## Required task
Pick out every line in the entries below that contains the word "computer".

## Raw data
* * *

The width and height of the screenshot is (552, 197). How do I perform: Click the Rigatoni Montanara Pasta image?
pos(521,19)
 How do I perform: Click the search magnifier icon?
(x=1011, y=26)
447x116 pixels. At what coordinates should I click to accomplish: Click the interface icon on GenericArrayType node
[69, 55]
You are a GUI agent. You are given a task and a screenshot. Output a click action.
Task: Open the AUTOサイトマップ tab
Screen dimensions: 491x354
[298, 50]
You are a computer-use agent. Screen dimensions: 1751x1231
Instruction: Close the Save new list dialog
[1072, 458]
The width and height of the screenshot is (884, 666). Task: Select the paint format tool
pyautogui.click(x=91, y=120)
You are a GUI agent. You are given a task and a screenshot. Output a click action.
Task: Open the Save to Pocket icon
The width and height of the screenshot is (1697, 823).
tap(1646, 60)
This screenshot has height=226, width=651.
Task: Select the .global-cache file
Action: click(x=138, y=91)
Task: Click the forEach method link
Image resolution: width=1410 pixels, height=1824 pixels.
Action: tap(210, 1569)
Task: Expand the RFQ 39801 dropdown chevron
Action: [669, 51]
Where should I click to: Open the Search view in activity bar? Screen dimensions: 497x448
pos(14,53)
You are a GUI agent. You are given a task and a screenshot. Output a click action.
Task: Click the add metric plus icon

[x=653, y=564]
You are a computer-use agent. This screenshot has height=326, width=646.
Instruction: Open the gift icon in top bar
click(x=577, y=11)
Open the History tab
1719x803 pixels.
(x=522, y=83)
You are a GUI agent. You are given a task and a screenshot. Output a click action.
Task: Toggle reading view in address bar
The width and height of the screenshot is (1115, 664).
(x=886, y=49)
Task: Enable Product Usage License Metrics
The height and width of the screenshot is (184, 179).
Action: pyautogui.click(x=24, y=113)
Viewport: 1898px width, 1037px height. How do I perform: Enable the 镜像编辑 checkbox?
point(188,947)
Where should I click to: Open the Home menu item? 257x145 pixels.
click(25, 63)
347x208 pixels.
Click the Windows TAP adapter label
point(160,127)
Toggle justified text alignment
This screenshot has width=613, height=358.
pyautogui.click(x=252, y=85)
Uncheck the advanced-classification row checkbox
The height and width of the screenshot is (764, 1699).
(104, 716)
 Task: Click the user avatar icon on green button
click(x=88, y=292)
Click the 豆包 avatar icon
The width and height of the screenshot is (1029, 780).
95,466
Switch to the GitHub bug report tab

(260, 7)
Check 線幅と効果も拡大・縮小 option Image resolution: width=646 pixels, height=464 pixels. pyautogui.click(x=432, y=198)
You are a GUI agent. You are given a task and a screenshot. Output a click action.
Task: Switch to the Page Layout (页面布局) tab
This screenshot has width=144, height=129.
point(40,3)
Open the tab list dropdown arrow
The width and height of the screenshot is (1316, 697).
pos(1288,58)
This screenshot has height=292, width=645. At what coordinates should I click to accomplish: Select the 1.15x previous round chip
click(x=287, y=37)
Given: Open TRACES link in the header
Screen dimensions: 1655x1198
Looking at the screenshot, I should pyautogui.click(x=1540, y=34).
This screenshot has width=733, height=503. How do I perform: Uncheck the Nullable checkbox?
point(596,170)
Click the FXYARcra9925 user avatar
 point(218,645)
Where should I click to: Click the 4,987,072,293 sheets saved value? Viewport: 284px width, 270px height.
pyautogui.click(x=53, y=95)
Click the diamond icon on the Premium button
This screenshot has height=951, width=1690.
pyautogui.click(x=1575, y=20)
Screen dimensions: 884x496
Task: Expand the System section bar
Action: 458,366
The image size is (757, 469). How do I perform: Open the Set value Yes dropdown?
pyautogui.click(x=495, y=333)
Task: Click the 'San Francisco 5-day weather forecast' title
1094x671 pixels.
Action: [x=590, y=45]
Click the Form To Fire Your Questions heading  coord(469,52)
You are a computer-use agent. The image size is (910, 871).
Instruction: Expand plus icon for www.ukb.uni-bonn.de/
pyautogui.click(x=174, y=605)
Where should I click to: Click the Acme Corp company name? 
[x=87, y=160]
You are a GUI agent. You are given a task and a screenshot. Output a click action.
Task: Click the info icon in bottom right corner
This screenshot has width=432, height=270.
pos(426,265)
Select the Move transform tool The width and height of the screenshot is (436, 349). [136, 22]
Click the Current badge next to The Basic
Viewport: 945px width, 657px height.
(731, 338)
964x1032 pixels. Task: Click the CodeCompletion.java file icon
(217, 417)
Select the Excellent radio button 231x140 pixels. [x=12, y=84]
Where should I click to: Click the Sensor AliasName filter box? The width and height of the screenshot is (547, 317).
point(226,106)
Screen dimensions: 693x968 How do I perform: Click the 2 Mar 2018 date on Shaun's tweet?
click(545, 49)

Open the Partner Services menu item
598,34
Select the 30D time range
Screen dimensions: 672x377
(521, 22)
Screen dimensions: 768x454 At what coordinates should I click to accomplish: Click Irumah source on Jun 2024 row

* * *

## Solution to this problem
You are a computer-use agent. Screen dimensions: 1751x1231
You are a computer-use agent. This screenshot has height=326, width=646.
You are a computer-use agent. The image size is (910, 871).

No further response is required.